W lockdownie dla pracowników produkcji ważny był nie tylko aspekt finansowy, ale także docenienie ich pracy

05.11.2020 -

Podczas lockdownu zakłady Danone pracowały w zwieszonym reżimie sanitarnym. Jak to wpłynęło na pracę na produkcji? O tym opowiadała Agata Partyka, dyrektor ds. rozwoju klientów w Danone podczas Internetowego Forum Rynku Spożywczego i Handlu, w ramach debaty pt. "Zarządzanie w „zdalnych“ czasach. Wyzwania liderów".

- W marcu, kiedy wybuchła pandemia, wprowadziliśmy szereg obostrzeń sanitarnych. Mamy wysokie standardy bezpieczeństwa, ale z uwagi na troskę o naszych pracowników oraz o bezpieczeństwo produktów, postanowiliśmy działać jeszcze "bardziej". Maseczki, dezynfekcja rąk, zakaz wprowadzania do zakładów wszelkich gości z zewnątrz - to wszystko aby zminimalizować ryzyko zakażenia. Podzieliśmy pracowników fabryk na zespoły, które się nie kontaktowały osobiście. Wszelkie kwestie niezbędne rozwiązywaliśmy podczas spotkań online - mówiła Agata Partyka.

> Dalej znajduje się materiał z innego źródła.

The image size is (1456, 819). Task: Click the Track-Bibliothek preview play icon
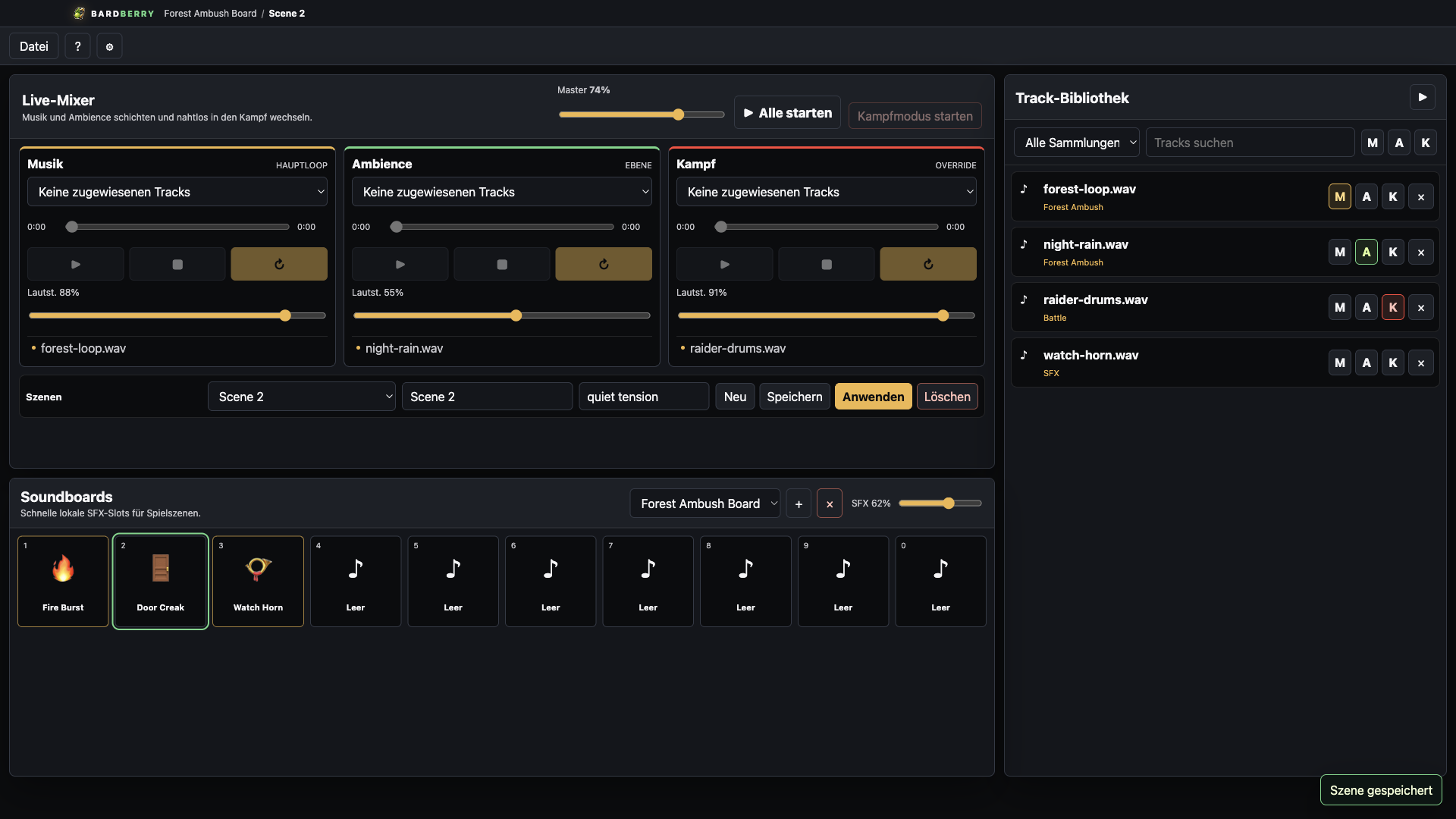[1423, 97]
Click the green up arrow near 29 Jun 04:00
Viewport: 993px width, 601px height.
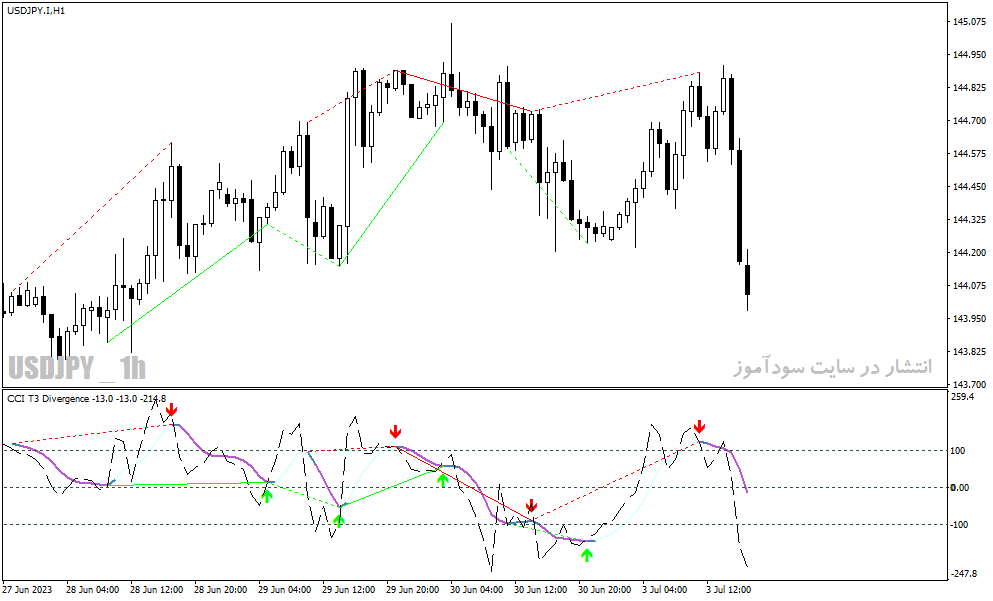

- W ramach podziękowań dla pracowników produkcji, wszyscy otrzymali dodatkowe premie, za to, że codziennie przychodzą i pracują. Zagwarantowaliśmy im stabilność zatrudnienia. Także osoby, które zdecydowały się na przejście na zasiłek związany z opieką nad dziećmi, dostawały 100% wynagrodzenia (zrefundowaliśmy im tę różnicę) - dodała.

Danone wspierało pracowników także podtrzymując ich na duchu w tym ciężkim czasie. - Nagrywaliśmy filmiki, w których pracownicy pracujący zdalnie dziękowali tym, którzy przychodzą do zakładów. Zamieściliśmy te nagrania na naszych wewnętrznych mediach i spotkały się z zainteresowaniem wszystkich zatrudnionych - mówiła dyrektor ds. rozwoju klientów.

- Spotkało się to z pozytywną reakcją pracowników. Nie tylko aspekt finansowy był dla nich ważny, ale ten szacunek i docenienie całego zespołu - podsumowała.